Der Religionswissenschaftler Dr. Michael Blume im Deutschlandfunk
Evolution der Religion


Interessant.

Religion ist theortischer Natur, Moral und Werte Günden auf dieser und machen sie damit grundsätzlich Fragwürdg weil jede Religion etwas anderes für richtig hält.

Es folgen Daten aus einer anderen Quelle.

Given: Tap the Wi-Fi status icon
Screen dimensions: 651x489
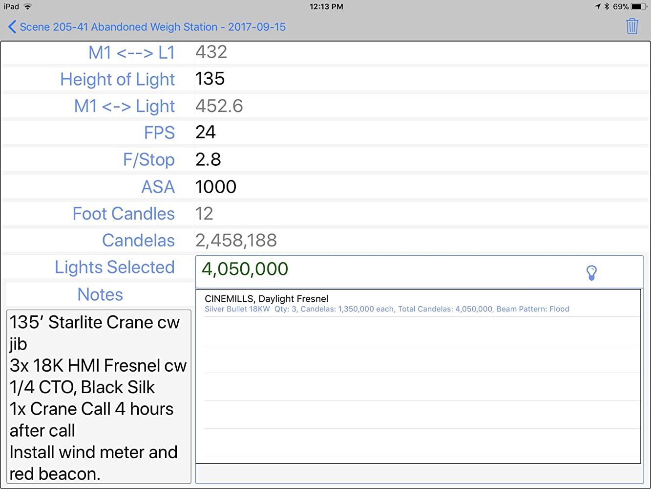Looking at the screenshot, I should pyautogui.click(x=28, y=7).
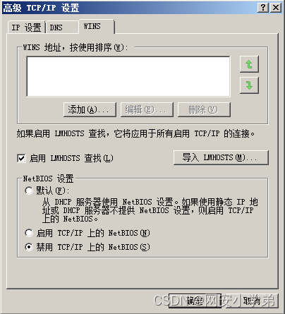
Task: Select 启用 TCP/IP 上的 NetBIOS radio
Action: pyautogui.click(x=29, y=233)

Religion ist das Instrument des Mannes um auszudrücken welches Weiblichkeit seit Äonen praktiziert (Liebe und alles was dazu gehört). Evolution im Werke der Zufälligkeit lässt fulminantes Leben in seiner Form schwerlich erklärbar gestalten. Nennen wir es die Natur mit ihren Werkzeugen, es ist die Natur der Natur selbst. Diverser Überfluss, exorbitant virtuose Komplexität wie ulkig fantastische Ausbildungen des Lebens der Natur sind mit der Evolutionstheorie/lehre im Zeichen des Zufalls schwerlich erklärbar. Jedoch sind die Dinge welche wir heute schwerlich uns begreiflich zu machen verstehen durchaus in ihrer Ganzheit als eine Form Evolution als Werkzeug der Natur zu begreifen so wie man den Menschen/Menschheit [in ihm gegebener Natur stehend] als Werkzeug der Natur verstehen könnte. Findungsprozesse der Evolution (Veränderung Mutation) sind nicht zufällig determiniert sondern korrelieren in Abhängigkeit zur Wellenstruktur in Molekülsubstanz. Die positiven Auswirkungen der Gemeinsamkeit (in Religion) lassen auch ohne dieses generieren, für Fortpflanzung braucht es keine religöse Aufforderung. Religionen lassen sich mißbrauchen. Eine wahre Lehre lässt sich nicht mißbrauchen.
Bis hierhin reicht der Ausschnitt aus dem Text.